Джеффри пожал плечами.
– Надеюсь, что так, но умоляю тебя подумать над тем, что эта женщина уже совершила. Она отправила из замка полностью вооруженный отряд всадников без единого выстрела. Она спасла всех своих слуг, не получивших ни единого синяка, поскольку, вне всякого сомнения, кое-кто из наших людей, увлекшись, набил бы морды слугам, попадись они под руку, когда Адам вошел в замок. И самое главное: она заставила нас всех – и меня тоже, должен признать – чувствовать себя грубыми чудовищами, угрожающими и запугивающими одинокую, беспомощную, беззащитную женщину.
– Но ты же не можешь поставить ей в вину желание спасти прислугу, – быстро произнес Адам.
– Я не могу поставить ей в вину ничего из сделанного ею, – нетерпеливо отозвался Джеффри. – Если единственным желанием леди Джиллиан было защитить себя и слуг, она действовала исключительно разумно. Я только прошу вас подумать, многие ли женщины осмелились бы встретить в полном одиночестве целую армию, даже без нескольких служанок, которых она отдала бы на растерзание при необходимости? Это требует большой силы духа.
Иэн покачал головой.
– Я не верю в это. То, что эта женщина обладает мужеством и мудростью, ясно видно по ее поступкам, но то, что она убийца и замышляет какое-то предательство… этого нет в ее лице.

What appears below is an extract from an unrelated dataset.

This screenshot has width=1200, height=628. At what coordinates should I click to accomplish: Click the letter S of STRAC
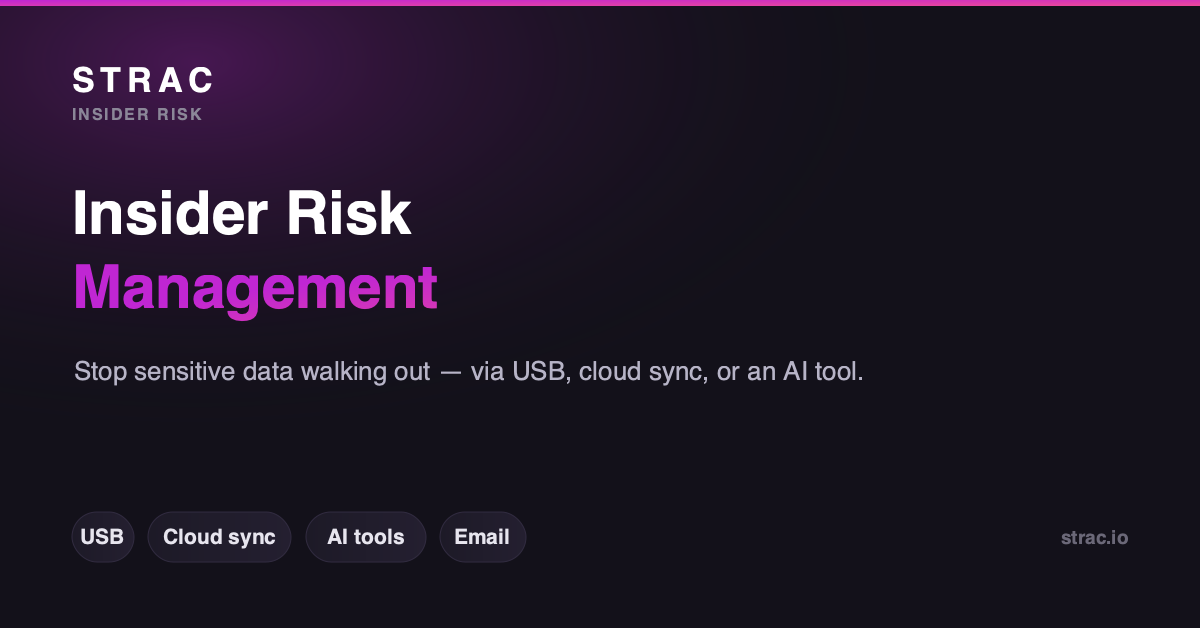tap(83, 80)
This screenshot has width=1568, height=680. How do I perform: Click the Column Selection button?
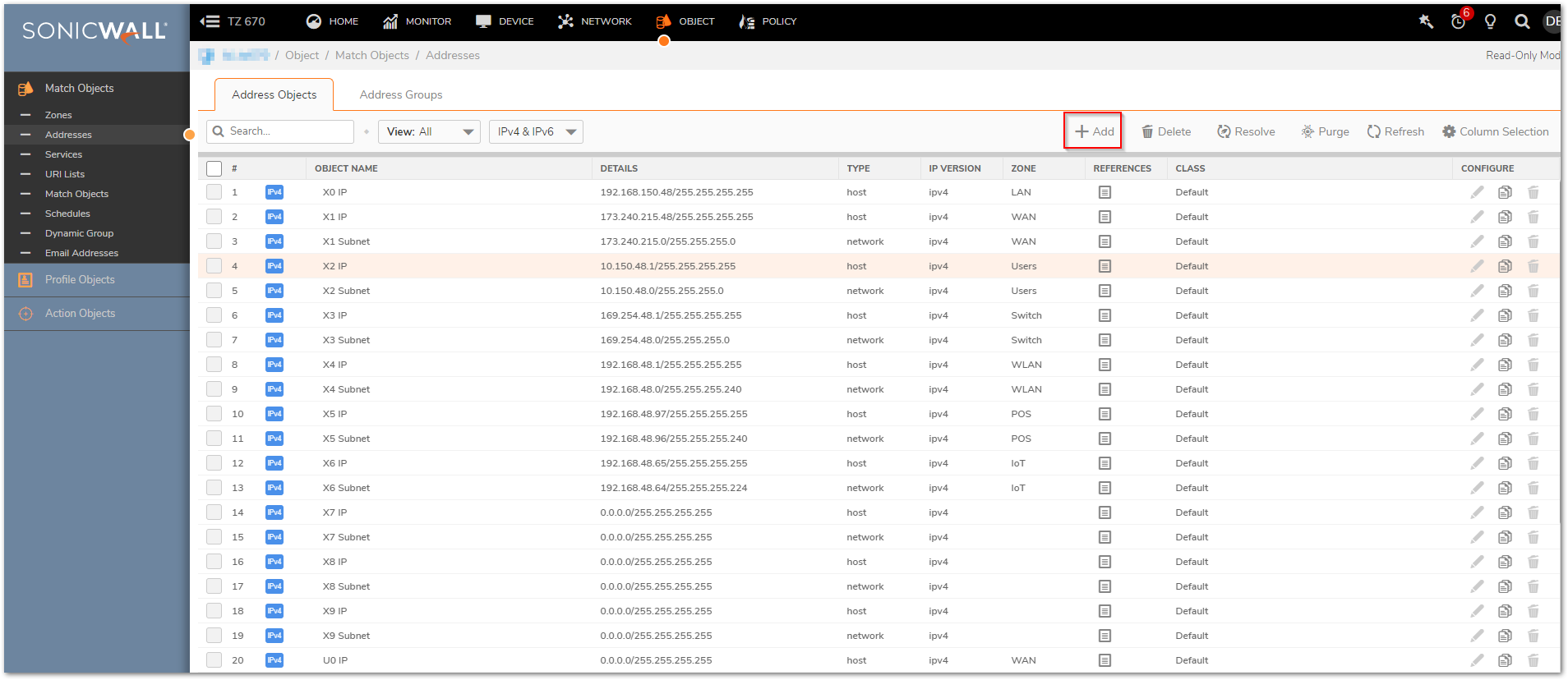pos(1496,131)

Адам вспомнил лицо Джиллиан и испытал странное головокружение. Лицо было очаровательное, с мягкими линиями и большими темными глазами в обрамлении длинных кудрей. Мог ли этот нежный рот с такими мягкими розовыми губками вымолвить лживые слова? Адам нежно любил Иэна и безмерно уважал его военные таланты, но он знал и то, что Иэн не всегда хорошо разбирался в людях. У него было такое доброе сердце, что он в каждом видел только самое лучшее. С другой стороны, Адам почитал Джеффри как проницательного человека. Джеффри почти никогда не ошибался в оценках характера и целей того или иного человека.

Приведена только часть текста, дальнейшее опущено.